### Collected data
______________________________
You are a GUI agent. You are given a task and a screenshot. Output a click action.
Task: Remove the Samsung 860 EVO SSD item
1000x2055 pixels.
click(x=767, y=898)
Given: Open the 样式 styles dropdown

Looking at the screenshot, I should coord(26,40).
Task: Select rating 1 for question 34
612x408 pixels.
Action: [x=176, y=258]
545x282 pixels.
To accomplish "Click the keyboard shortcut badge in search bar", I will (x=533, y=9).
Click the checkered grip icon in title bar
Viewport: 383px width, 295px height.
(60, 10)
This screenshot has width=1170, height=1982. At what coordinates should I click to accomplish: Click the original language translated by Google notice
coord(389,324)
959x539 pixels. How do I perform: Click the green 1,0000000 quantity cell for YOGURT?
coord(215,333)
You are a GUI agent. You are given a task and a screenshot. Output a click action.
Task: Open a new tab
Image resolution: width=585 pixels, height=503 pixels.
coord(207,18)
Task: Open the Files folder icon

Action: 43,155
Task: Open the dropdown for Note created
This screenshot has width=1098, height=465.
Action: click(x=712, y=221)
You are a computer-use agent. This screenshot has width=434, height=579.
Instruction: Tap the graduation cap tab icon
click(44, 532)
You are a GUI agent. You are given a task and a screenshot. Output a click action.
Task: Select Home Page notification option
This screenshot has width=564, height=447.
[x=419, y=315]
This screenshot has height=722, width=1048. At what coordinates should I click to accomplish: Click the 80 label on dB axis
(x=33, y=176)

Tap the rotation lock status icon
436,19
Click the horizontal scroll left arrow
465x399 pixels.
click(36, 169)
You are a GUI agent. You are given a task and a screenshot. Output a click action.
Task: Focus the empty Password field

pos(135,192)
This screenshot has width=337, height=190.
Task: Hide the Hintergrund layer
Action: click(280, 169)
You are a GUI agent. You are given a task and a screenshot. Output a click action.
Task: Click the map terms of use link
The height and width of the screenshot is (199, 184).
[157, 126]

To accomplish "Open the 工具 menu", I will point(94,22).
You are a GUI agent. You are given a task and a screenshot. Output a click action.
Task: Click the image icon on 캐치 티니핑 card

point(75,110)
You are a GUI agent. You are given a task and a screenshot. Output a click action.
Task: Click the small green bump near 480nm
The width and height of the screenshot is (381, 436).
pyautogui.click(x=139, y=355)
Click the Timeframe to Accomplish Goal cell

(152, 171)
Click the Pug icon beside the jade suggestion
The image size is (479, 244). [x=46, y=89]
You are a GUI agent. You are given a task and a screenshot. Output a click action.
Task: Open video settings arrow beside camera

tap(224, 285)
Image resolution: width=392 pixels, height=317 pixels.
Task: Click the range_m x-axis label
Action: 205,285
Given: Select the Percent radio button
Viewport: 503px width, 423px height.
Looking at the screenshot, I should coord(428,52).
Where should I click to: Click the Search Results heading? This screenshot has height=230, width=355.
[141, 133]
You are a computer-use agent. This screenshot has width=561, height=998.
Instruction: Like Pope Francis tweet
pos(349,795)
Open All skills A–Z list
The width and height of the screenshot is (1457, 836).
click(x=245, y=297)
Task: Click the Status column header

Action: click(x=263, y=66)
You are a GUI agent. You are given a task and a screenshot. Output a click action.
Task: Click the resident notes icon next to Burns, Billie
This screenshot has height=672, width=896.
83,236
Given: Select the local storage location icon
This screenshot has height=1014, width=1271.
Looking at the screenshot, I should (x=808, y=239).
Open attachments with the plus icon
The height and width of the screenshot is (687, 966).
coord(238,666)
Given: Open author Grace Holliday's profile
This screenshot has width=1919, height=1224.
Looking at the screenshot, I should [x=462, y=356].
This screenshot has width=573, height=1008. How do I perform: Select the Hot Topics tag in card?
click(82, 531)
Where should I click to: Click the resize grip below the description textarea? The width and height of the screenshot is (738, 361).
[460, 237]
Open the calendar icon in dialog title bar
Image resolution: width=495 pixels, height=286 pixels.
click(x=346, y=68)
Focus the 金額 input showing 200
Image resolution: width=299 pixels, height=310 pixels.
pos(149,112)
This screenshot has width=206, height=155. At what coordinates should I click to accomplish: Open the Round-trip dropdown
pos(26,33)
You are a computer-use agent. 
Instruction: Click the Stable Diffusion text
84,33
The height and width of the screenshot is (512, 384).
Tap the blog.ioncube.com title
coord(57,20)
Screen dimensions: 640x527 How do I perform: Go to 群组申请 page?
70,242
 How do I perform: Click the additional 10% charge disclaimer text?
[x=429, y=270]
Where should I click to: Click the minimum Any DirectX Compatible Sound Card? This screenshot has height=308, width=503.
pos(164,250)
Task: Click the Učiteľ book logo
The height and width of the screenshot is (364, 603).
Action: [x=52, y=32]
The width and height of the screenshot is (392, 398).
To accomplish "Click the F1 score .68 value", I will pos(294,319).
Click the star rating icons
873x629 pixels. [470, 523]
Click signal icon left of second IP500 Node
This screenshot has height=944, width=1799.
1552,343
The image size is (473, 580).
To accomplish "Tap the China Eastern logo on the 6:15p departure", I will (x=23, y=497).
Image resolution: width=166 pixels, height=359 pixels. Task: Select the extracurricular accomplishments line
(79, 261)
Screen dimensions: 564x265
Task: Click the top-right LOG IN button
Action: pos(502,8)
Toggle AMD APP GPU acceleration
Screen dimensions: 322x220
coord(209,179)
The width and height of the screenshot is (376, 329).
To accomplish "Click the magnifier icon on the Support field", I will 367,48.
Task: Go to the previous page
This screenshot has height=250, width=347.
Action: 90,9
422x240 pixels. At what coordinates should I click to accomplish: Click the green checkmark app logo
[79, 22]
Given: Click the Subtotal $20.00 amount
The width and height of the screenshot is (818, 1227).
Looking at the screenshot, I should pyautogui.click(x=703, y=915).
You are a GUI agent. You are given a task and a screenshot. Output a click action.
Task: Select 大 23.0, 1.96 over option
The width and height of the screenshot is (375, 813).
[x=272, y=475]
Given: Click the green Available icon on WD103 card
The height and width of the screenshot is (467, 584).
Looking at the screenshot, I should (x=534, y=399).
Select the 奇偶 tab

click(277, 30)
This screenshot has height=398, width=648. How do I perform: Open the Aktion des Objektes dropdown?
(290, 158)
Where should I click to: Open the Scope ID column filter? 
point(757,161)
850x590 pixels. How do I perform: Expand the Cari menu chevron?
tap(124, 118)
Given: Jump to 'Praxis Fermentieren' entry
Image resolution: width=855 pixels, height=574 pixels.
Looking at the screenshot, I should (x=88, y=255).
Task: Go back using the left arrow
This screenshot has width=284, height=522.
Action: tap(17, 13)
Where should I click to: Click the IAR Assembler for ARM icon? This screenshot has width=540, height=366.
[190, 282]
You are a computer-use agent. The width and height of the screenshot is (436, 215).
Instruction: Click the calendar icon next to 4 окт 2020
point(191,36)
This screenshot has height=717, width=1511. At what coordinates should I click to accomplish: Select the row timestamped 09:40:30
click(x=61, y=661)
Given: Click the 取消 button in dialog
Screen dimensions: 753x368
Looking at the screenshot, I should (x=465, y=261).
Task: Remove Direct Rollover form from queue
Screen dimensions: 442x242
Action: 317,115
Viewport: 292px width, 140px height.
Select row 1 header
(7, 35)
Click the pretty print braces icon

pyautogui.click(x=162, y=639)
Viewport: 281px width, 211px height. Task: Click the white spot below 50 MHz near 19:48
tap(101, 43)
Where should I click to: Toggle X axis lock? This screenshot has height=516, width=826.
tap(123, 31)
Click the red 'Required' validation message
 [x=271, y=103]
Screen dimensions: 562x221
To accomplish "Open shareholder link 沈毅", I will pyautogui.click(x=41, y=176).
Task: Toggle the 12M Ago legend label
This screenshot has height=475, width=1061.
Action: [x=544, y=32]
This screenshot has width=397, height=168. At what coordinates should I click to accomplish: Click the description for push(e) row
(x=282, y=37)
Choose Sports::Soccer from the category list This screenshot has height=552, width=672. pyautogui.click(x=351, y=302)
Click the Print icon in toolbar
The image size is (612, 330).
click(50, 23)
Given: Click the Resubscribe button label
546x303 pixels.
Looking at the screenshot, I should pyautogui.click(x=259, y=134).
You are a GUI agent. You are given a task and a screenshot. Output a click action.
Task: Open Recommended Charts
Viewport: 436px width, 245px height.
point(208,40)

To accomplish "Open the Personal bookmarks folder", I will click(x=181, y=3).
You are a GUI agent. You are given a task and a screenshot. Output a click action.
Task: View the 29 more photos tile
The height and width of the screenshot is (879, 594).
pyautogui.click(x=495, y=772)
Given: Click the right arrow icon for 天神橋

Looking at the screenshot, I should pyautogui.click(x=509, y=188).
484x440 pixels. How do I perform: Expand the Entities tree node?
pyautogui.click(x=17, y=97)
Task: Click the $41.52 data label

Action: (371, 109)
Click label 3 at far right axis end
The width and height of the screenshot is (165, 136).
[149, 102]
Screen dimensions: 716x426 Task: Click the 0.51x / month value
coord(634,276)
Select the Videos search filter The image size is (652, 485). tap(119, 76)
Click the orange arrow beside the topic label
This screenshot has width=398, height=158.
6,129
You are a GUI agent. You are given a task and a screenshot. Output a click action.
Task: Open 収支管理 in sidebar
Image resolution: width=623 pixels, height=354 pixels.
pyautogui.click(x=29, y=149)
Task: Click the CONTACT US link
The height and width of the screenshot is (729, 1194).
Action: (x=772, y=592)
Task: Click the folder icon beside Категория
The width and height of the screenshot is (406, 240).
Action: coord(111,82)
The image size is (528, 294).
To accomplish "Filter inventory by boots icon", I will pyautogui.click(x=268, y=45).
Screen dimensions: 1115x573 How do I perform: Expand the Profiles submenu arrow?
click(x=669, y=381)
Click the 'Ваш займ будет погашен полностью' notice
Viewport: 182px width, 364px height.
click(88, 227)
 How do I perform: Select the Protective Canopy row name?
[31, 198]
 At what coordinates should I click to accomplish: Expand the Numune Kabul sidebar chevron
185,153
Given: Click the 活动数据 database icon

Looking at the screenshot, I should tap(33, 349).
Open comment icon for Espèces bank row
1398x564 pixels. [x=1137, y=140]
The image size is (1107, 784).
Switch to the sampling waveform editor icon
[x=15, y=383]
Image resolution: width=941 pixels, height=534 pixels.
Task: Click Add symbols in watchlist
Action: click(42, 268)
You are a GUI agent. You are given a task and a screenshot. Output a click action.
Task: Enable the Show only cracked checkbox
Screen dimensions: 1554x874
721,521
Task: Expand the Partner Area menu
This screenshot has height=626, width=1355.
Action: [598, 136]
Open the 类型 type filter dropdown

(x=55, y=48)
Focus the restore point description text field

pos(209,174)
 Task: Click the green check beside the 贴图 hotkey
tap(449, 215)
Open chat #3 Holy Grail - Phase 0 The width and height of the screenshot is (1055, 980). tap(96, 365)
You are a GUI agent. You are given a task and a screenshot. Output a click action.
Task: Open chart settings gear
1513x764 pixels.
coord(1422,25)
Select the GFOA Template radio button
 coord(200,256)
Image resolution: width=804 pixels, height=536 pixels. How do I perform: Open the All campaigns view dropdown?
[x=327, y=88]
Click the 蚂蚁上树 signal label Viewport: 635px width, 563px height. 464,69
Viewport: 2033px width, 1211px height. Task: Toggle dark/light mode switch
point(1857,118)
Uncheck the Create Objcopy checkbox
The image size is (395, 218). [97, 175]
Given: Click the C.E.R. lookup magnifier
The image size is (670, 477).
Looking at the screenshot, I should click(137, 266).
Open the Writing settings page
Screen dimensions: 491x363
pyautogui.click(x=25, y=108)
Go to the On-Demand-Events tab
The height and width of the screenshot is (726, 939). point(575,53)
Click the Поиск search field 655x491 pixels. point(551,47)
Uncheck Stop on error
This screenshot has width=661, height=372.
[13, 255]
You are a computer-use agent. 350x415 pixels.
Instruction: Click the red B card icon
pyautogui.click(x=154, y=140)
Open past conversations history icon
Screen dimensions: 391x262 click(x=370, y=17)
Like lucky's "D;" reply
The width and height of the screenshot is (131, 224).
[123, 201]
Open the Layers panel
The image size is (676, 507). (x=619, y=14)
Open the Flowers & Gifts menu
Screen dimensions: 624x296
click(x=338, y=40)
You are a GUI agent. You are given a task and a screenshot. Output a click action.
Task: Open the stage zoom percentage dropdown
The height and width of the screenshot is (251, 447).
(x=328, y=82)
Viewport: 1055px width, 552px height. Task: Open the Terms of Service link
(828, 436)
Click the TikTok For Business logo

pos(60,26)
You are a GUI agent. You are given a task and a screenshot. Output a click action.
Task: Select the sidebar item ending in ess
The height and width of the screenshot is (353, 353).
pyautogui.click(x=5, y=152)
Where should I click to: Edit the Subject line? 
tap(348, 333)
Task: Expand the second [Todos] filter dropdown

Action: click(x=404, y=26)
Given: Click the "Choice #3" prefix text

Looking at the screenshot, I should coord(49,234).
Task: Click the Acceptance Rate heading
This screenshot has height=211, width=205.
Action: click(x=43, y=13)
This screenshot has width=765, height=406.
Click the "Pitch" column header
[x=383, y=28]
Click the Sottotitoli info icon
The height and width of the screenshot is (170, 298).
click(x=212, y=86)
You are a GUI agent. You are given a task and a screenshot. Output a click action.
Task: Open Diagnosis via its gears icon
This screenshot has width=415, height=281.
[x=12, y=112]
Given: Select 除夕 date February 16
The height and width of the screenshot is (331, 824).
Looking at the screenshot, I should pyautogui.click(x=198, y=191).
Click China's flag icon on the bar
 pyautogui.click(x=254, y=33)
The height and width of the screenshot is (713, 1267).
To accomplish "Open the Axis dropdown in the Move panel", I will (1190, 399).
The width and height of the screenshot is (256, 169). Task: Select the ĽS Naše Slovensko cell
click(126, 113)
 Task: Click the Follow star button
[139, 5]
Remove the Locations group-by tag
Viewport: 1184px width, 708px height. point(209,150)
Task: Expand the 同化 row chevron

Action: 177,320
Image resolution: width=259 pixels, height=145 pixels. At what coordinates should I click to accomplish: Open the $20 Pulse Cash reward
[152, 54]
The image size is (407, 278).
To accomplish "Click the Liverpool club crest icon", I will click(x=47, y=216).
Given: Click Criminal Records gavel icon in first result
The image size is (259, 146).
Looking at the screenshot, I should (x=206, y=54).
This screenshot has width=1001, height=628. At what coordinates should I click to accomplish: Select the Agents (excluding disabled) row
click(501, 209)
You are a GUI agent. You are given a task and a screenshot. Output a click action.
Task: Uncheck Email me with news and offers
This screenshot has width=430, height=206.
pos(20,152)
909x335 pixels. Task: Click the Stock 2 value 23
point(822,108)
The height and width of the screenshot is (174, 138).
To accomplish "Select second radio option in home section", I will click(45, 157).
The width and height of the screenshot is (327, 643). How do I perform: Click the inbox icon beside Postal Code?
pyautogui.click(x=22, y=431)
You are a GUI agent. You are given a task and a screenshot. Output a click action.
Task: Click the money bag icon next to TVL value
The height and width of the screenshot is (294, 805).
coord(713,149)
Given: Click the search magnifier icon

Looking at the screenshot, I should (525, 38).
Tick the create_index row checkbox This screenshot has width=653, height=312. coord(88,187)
______________________________
### Task item
Output only an exact transcription of the lines above from the one with "The width and height of the screenshot is (818, 1227)." up to and including the one with "Task: Select 大 23.0, 1.96 over option".

### Task answer
The width and height of the screenshot is (818, 1227).
Looking at the screenshot, I should pyautogui.click(x=703, y=915).
You are a GUI agent. You are given a task and a screenshot. Output a click action.
Task: Select 大 23.0, 1.96 over option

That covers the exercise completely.